Question 3; Bible verses 2 Samuel 9:1-13 (NIV 1984) David asked, “Is there anyone still left of the house of Saul to whom I can show kindness for Jonathan’s sake?” Now there was a servant of Saul’s household named Ziba. They called him to appear before David, and the king said to him, “Are you Ziba?” “Your servant,” he replied. The king asked, “Is there no one still left of the house of Saul to whom I can show God’s kindness?” Ziba answered the king, “There is still a son of Jonathan; he is crippled in both feet.” “Where is he?” the king asked. Ziba answered, “He is at the house of Makir son of Ammiel in Lo Debar.” So King David had him brought from Lo Debar, from the house of Makir son of Ammiel. When Mephibosheth son of Jonathan, the son of Saul, came to David, he bowed down to pay him honor. David said, “Mephibosheth!” “Your servant,” he replied. “Don’t be afraid,” David said to him, “for I will surely show you kindness for the sake of your father Jonathan.

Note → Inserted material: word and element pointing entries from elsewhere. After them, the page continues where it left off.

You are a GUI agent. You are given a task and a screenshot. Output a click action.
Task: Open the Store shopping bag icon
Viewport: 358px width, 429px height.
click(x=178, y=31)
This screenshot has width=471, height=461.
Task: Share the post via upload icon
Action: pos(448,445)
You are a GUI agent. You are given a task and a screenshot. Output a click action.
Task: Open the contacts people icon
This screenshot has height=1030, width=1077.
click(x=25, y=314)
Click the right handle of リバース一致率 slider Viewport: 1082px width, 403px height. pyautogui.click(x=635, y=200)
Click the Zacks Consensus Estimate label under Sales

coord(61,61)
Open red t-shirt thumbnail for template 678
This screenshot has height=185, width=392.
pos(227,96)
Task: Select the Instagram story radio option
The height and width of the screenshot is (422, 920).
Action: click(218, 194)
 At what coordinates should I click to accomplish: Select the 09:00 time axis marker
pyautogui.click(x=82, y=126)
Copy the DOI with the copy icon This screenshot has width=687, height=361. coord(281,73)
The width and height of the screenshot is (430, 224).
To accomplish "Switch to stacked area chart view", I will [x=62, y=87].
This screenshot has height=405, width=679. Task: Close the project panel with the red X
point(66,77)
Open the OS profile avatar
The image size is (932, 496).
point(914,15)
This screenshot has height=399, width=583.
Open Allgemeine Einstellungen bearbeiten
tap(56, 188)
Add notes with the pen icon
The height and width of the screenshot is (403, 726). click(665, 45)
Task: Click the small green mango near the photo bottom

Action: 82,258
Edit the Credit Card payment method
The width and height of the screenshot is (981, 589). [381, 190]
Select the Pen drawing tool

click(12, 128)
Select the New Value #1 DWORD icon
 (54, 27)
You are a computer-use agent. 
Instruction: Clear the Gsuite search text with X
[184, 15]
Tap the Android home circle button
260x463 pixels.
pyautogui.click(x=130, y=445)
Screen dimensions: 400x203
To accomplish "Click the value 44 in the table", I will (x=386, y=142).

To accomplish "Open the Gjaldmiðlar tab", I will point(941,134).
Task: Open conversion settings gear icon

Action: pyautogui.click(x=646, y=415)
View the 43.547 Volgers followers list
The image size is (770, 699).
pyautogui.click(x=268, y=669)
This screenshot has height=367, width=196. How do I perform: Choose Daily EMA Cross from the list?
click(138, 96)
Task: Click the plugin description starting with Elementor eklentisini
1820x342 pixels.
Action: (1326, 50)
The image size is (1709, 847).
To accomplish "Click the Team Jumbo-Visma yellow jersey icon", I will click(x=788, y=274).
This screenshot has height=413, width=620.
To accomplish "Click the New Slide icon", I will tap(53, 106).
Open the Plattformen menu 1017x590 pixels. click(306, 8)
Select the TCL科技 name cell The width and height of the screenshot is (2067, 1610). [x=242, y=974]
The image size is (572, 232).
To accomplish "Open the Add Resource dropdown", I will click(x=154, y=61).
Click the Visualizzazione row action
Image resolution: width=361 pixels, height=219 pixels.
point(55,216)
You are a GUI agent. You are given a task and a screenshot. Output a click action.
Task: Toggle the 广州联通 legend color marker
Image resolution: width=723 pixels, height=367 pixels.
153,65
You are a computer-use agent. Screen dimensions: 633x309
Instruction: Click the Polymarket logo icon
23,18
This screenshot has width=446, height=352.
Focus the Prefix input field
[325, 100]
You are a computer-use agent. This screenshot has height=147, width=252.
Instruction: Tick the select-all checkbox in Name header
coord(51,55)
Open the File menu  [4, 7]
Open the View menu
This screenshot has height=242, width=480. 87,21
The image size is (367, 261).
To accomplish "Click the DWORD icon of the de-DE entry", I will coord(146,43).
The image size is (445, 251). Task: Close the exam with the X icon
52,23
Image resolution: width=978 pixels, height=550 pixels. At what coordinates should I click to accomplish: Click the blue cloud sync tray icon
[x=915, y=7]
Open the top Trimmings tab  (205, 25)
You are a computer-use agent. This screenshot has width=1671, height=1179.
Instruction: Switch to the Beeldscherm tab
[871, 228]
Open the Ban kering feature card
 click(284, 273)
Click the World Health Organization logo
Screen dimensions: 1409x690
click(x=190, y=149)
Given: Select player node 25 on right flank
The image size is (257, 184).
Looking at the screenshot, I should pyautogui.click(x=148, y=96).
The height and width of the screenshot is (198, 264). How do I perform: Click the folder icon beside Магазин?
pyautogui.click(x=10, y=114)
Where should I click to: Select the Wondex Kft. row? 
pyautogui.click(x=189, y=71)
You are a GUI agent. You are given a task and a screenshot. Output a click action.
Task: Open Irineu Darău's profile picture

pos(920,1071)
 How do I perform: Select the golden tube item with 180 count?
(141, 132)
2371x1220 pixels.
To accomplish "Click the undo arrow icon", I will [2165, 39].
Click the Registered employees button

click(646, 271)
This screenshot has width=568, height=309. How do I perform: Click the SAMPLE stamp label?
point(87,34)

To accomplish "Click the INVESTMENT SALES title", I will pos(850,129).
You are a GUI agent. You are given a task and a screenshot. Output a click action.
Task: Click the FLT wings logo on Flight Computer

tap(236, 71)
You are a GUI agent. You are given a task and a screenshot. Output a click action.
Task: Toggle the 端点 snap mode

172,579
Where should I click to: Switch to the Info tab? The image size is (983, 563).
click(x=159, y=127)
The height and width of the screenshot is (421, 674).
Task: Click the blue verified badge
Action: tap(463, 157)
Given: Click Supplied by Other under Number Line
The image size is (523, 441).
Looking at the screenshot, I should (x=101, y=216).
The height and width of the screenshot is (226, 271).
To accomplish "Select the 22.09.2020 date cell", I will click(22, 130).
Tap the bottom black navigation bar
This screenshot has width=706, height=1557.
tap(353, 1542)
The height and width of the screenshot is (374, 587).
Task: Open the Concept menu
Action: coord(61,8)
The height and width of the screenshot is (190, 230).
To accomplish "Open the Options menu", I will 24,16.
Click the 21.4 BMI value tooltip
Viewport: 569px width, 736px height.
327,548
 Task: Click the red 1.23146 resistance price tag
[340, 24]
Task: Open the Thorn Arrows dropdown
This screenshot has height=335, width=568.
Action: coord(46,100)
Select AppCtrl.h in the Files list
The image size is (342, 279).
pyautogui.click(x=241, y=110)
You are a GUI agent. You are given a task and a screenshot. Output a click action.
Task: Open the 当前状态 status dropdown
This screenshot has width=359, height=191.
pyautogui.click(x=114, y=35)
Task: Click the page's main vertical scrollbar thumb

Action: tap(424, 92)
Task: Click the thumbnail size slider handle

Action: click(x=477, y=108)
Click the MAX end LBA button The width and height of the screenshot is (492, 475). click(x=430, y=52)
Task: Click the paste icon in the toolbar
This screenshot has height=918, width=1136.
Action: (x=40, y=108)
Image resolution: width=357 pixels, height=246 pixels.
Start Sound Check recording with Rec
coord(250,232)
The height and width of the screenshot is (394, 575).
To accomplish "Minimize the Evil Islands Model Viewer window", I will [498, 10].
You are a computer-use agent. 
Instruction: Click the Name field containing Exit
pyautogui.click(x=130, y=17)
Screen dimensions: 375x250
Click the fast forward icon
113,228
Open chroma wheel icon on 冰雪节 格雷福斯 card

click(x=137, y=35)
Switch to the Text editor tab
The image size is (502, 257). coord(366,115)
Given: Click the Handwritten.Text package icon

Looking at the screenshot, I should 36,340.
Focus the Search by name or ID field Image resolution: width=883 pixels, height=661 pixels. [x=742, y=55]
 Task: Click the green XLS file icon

I will restore to you all the land that belonged to your grandfather Saul, and you will always eat at my table.” Mephibosheth bowed down and said, “What is your servant, that you should notice a dead dog like me?” Then the king summoned Ziba, Saul’s servant, and said to him, “I have given your master’s grandson everything that belonged to Saul and his family. You and your sons and your servants are to farm the land for him and bring in the crops, so that your master’s grandson may be provided for. And Mephibosheth, grandson of your master, will always eat at my table.” (Now Ziba had fifteen sons and twenty servants.) Then Ziba said to the king, “Your servant will do whatever my lord the king commands his servant to do.” So Mephibosheth ate at David’s table like one of the king’s sons. Mephibosheth had a young son named Mica, and all the members of Ziba’s household were servants of Mephibosheth. And Mephibosheth lived in Jerusalem, because he always ate at the king’s table, and he was crippled in both feet. Romans 12:8-10 (NIV 1984) if it is encouraging, let him encourage; if it is contributing to the needs of others, let him give generously; if it is leadership, let him govern diligently; if it is showing mercy, let him do it cheerfully. Love must be sincere. Hate what is evil; cling to what is good. Be devoted to one another in brotherly love. Honor one another above yourselves.
Question 4; Bible verses Romans 3:7-8 (NIV 1984) Someone might argue, “If my falsehood enhances God’s truthfulness and so increases his glory, why am I still condemned as a sinner?” Why not say—as we are being slanderously reported as saying and as some claim that we say—“Let us do evil that good may result”? Their condemnation is deserved. Romans 6:1-2 (NIV 1984) What shall we say, then? Shall we go on sinning so that grace may increase? By no means! We died to sin; how can we live in it any longer?